Your instructions >> Lines, not repeats, are what count: give the number of lines below that hold "computer", and nothing more.
Start of Task data
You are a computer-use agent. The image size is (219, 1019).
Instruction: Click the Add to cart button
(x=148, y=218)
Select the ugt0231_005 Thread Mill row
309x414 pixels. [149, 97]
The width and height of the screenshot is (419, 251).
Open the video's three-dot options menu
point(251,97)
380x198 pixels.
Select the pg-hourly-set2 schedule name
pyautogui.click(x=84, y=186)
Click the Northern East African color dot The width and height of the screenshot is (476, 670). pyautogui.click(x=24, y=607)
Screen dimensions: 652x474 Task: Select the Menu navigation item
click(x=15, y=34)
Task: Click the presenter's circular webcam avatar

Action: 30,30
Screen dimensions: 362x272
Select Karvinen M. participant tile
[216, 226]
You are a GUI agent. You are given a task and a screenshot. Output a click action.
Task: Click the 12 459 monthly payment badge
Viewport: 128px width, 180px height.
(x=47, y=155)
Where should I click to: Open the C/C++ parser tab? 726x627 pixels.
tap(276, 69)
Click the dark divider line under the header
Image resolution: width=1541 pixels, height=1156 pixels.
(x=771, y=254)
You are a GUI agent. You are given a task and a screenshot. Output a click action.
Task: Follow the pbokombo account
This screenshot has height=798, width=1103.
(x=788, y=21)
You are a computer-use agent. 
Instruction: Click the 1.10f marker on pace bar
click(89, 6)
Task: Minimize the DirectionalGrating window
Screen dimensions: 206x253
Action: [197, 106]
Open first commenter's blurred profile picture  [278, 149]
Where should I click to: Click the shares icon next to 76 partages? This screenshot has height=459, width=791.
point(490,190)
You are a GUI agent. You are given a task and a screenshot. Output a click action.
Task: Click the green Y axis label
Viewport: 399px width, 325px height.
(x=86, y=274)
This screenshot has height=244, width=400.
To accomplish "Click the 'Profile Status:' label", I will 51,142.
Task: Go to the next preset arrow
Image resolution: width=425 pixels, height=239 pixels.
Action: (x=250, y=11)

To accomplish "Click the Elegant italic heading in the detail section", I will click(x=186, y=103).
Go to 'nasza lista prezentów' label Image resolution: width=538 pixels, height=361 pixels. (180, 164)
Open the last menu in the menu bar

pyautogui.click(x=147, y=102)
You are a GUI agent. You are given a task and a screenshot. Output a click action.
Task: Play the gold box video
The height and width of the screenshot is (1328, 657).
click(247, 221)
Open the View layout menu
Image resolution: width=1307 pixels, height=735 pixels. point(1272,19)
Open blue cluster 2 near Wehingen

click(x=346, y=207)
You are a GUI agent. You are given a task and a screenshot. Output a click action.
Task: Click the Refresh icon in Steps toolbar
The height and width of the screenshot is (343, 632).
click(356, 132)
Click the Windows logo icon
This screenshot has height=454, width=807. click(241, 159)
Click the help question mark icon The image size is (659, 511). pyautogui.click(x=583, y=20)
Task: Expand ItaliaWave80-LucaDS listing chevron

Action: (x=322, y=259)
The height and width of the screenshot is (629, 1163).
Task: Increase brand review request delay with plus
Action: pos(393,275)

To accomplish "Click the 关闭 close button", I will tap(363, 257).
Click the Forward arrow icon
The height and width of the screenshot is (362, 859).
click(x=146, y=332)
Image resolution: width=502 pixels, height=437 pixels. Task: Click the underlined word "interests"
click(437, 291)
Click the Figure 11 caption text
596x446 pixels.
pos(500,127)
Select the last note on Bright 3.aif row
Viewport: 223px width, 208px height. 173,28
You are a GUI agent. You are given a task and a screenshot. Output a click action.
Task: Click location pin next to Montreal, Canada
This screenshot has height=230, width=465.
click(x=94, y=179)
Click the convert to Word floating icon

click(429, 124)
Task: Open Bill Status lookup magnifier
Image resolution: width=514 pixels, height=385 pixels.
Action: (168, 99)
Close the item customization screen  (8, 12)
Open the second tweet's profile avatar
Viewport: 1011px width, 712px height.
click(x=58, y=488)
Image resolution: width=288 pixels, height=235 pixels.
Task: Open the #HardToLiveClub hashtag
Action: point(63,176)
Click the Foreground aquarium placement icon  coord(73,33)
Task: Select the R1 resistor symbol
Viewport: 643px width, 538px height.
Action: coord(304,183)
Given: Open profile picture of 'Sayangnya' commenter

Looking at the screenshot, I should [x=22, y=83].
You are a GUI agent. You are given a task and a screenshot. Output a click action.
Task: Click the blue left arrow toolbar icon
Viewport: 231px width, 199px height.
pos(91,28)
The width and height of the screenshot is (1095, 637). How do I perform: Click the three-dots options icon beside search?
End of Task data
The answer >> 2